Introduction

Website administrators are often interested in seeing the ways in which their users navigate around the site. Most statistical tools offer plenty of reports for overall site trends and statistics. The advanced commercial packages, such as Webtrends 7 [click on 3. Path Analysis] offer visualization of incoming and outgoing traffic flow for a specific page. However, the statistics view is almost always separated from the view of the page itself. In order to understand what parts of specific page are being used frequently, what parts are generally ignored, and how the page layout can be streamlined to make most important elements more discoverable, the analyst has to flip back and forth between the traffic flow report/diagram and the page itself. Since these two views often have radically different layout, the task may end up more difficult than it could be.

Some statistical tools, for instance Urchin, do display basic popularity data inside the page. I would like to expand that approach to show the "visual return on screen space investment" for links.

Proposal

I propose an in-page view of incoming and outgoing link popularity. Since the page layout and look is retained, a single glance will show which elements of the page are "working" and which are not. Navigation is performed just like on the original page, and familiar browser features like tabbed browsing or history are available to the user.

The data is displayed in overlays above the links, or injected into text flow right after the link. Different kinds of overlays can be shown, including plain old link popularity, link popularity weighted by size, and popularity weighted by size and position.

This view is not intended to be a single comprehensive source of website usage statistics. In real world implementation, it would be useful as low-level view of the data that auguments higher-level graphs and reports

Visualisation

The following mockup shows a single fragment of a page in different view modes. Obviously, only one mode will be seen at a time. Modes could be switched with buttons that application adds to browser interface.

The leftmost column holds the original sidebar from a photography website

The second column demonstrates link hit meters that are attached to every link. They are going to show ratio of clicks on the specific link over the total for all the links on the page (that is, overall importance of link). Since this measure could produce radically different results for different links, logarithmic scale could be used to make both high and low ranges comparable. In this example, hit meters are positioned inside links, as placing them inside text flow will severely shift text inside menu. However, sparse links inside normal text flow would look better with the meter inserted right after the link, displacing the following text.

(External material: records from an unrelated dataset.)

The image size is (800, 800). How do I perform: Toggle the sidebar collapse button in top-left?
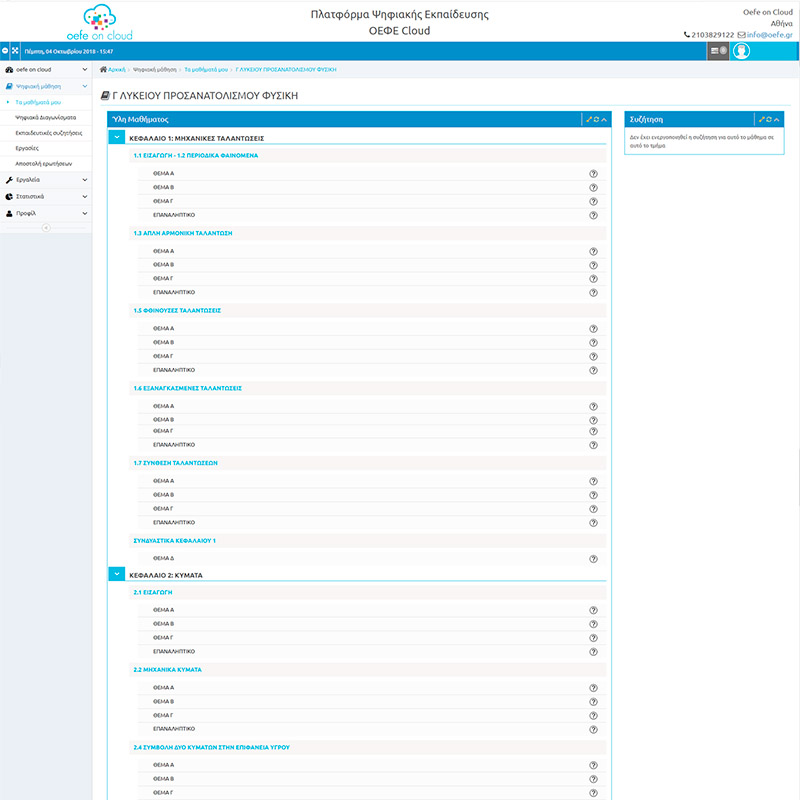coord(5,50)
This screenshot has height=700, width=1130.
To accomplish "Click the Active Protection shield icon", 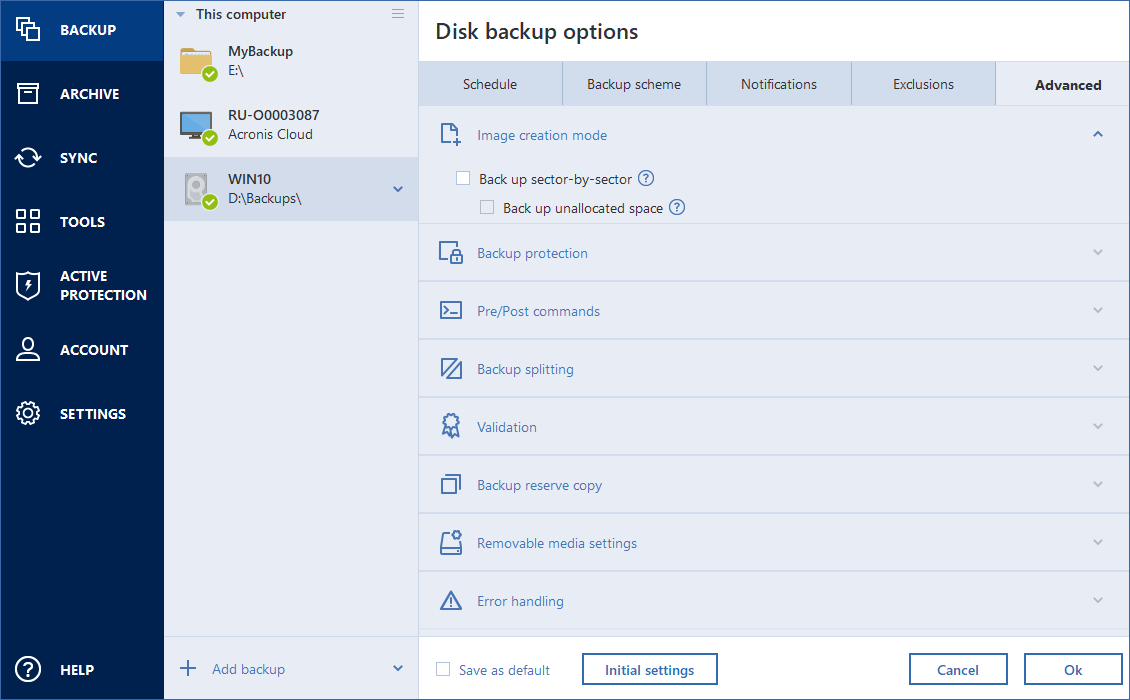I will click(28, 285).
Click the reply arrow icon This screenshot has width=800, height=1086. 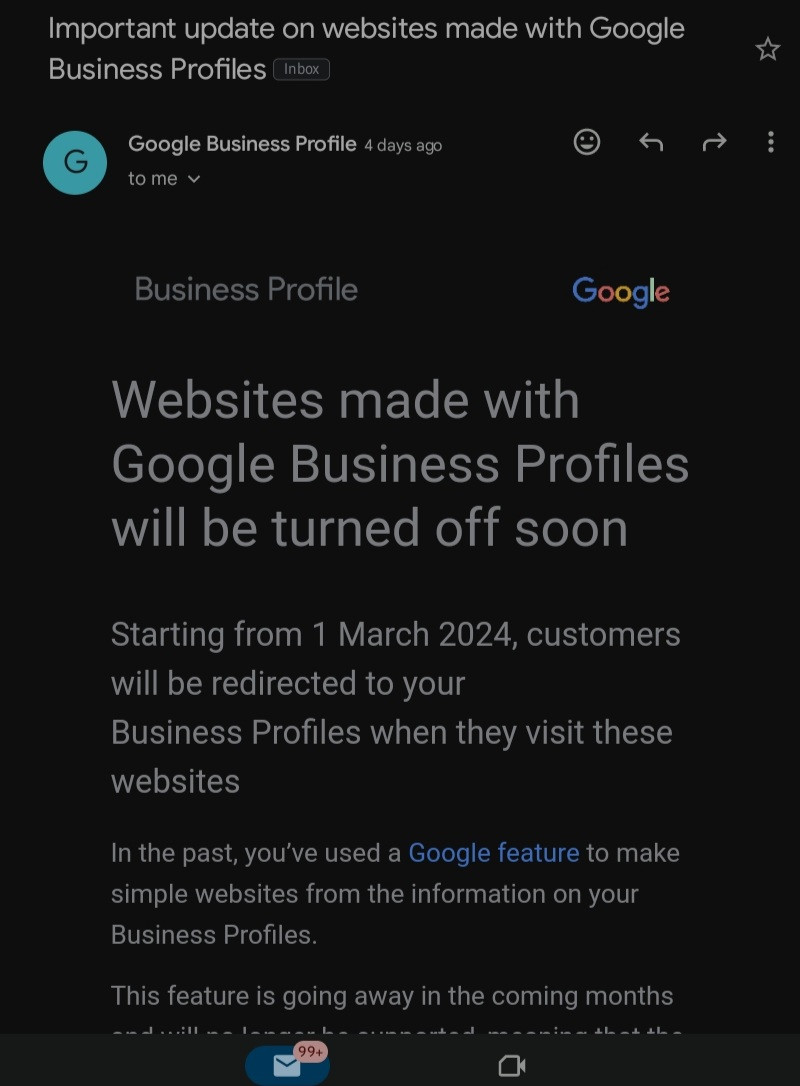(x=651, y=142)
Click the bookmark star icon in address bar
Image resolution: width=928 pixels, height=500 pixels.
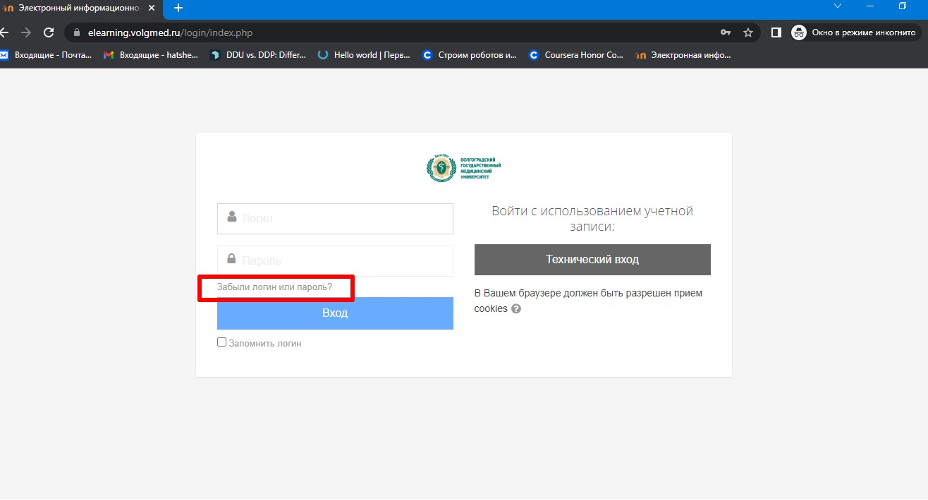point(748,32)
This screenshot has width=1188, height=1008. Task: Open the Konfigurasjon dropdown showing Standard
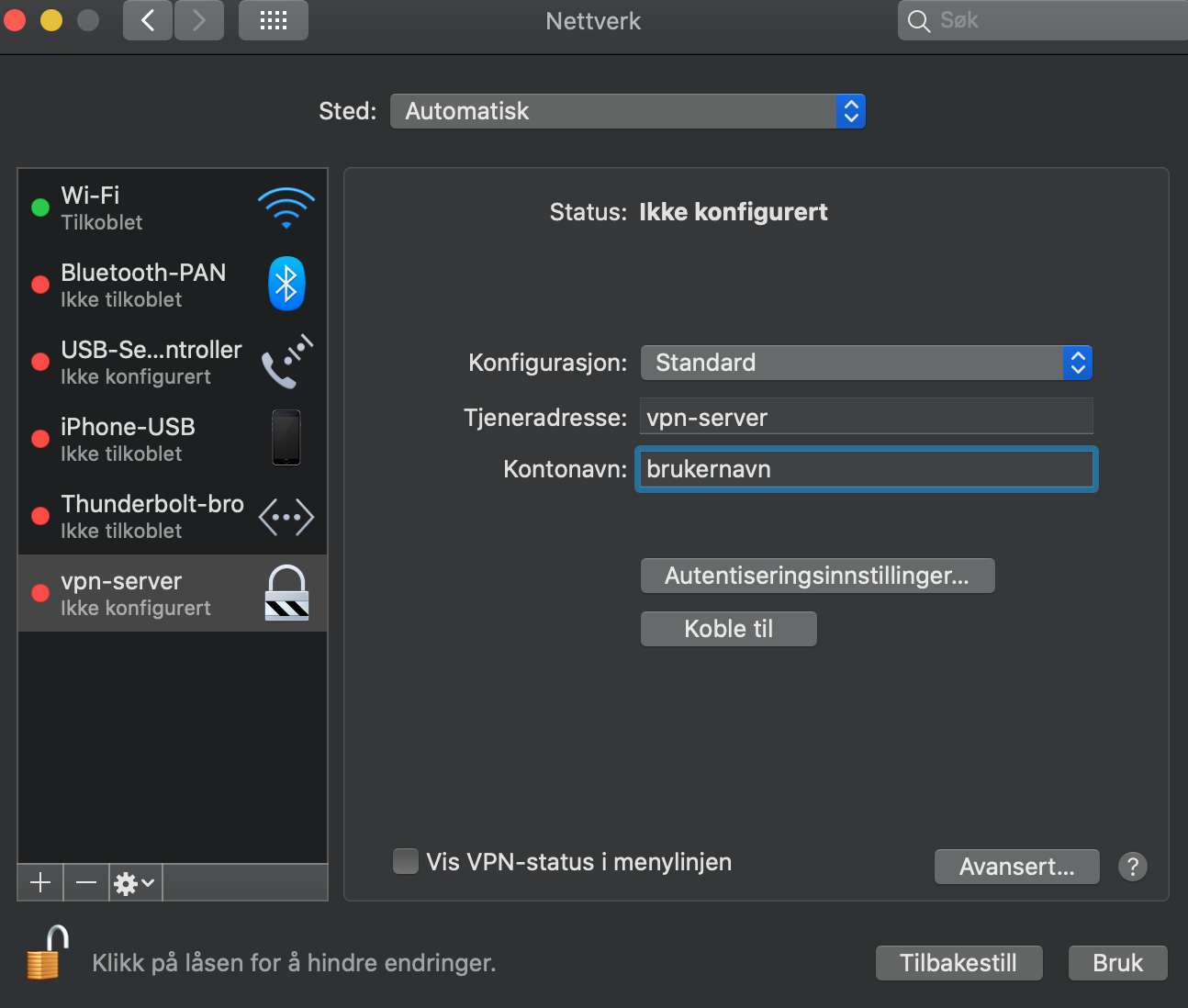pyautogui.click(x=864, y=362)
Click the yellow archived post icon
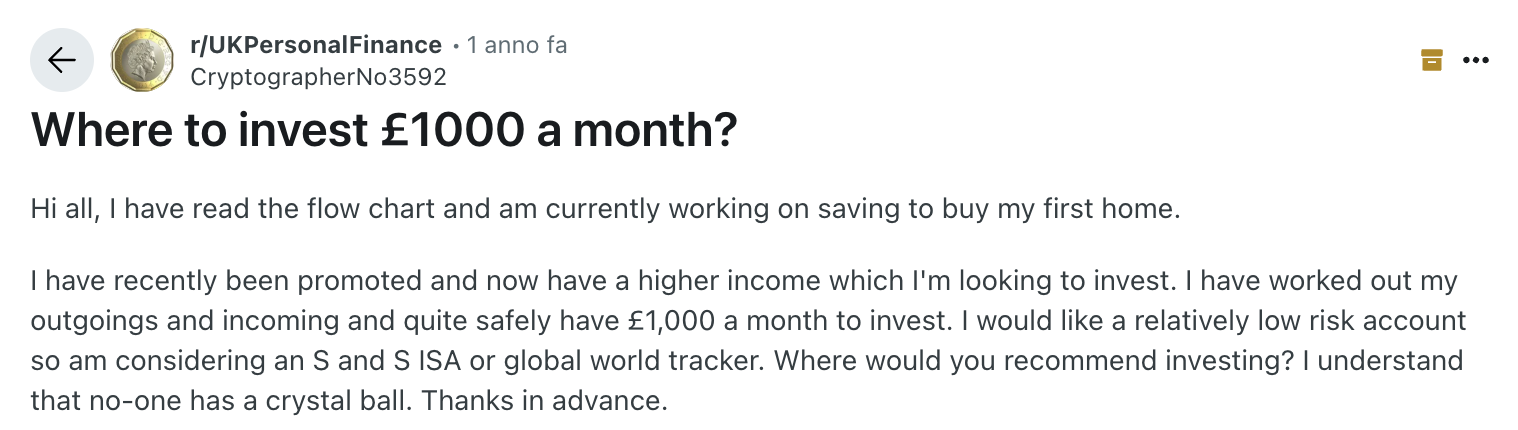The height and width of the screenshot is (430, 1518). click(x=1432, y=61)
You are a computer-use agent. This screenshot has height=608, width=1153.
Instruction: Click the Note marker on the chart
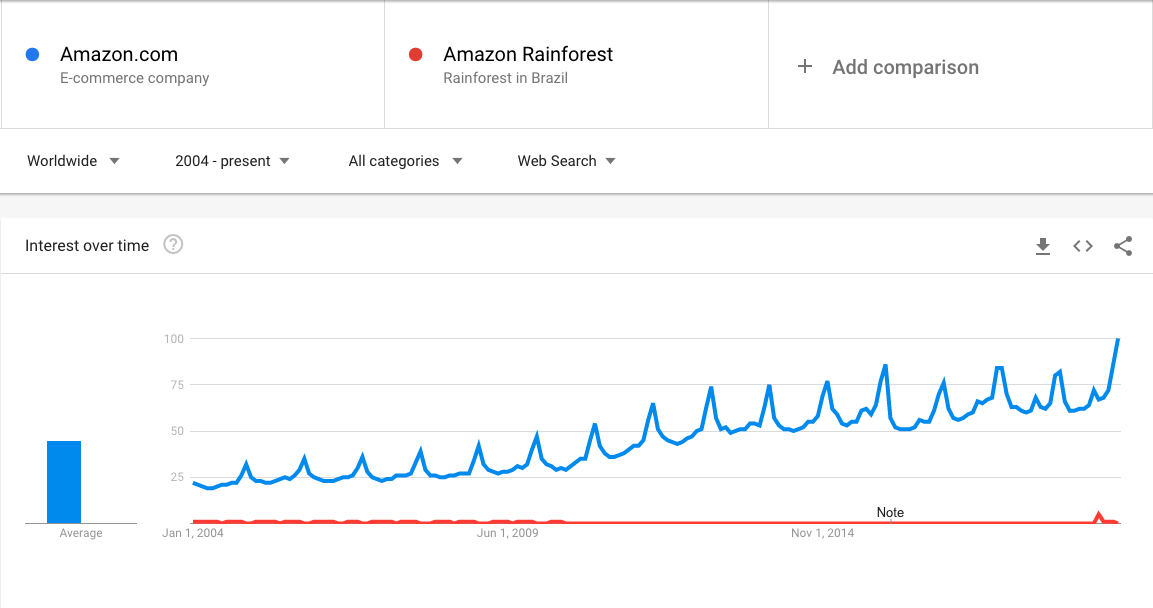point(890,513)
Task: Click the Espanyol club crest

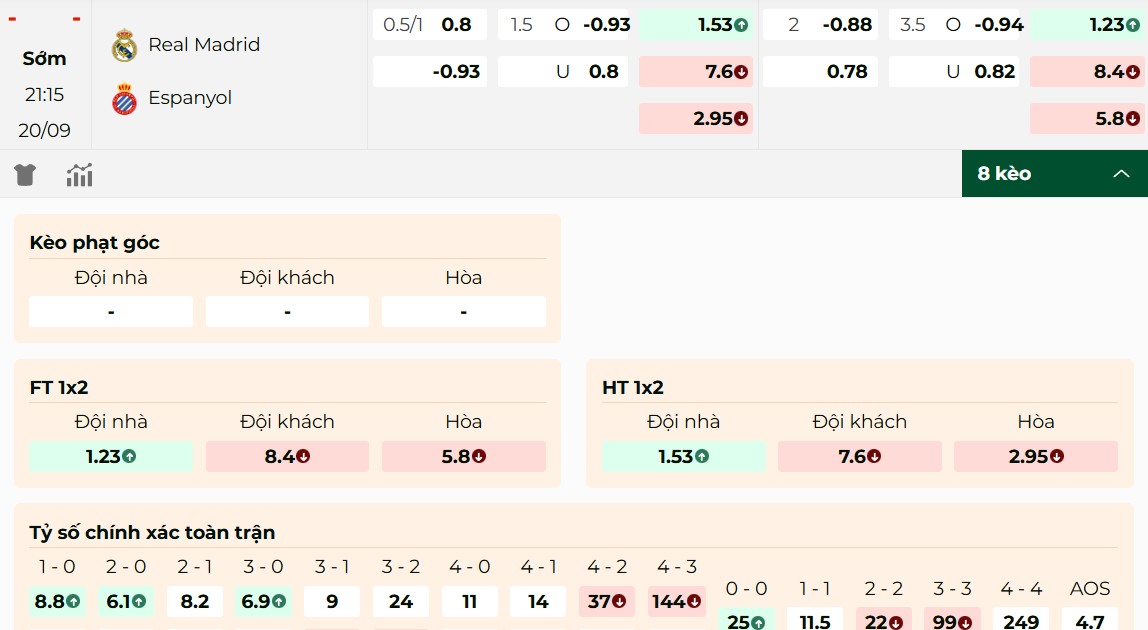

Another interesting efficiency measure is ratio of clicks divided by area occupied by the link. This measure indicates how well is the space is utilized. I plan to display it as coloured semi-transparent overlays that will highlight frequently-used targets that are not given adequate space (column 3), or space hogs that are not particularily useful (column 5). Position of an element should also be taken into account - top of the page attracts more attention than the bottom, and so links that are close to top could be required to capture more clicks to get the same overlay saturation (column 4, shows a gradient gutter to inform the user that the itensity is scaled).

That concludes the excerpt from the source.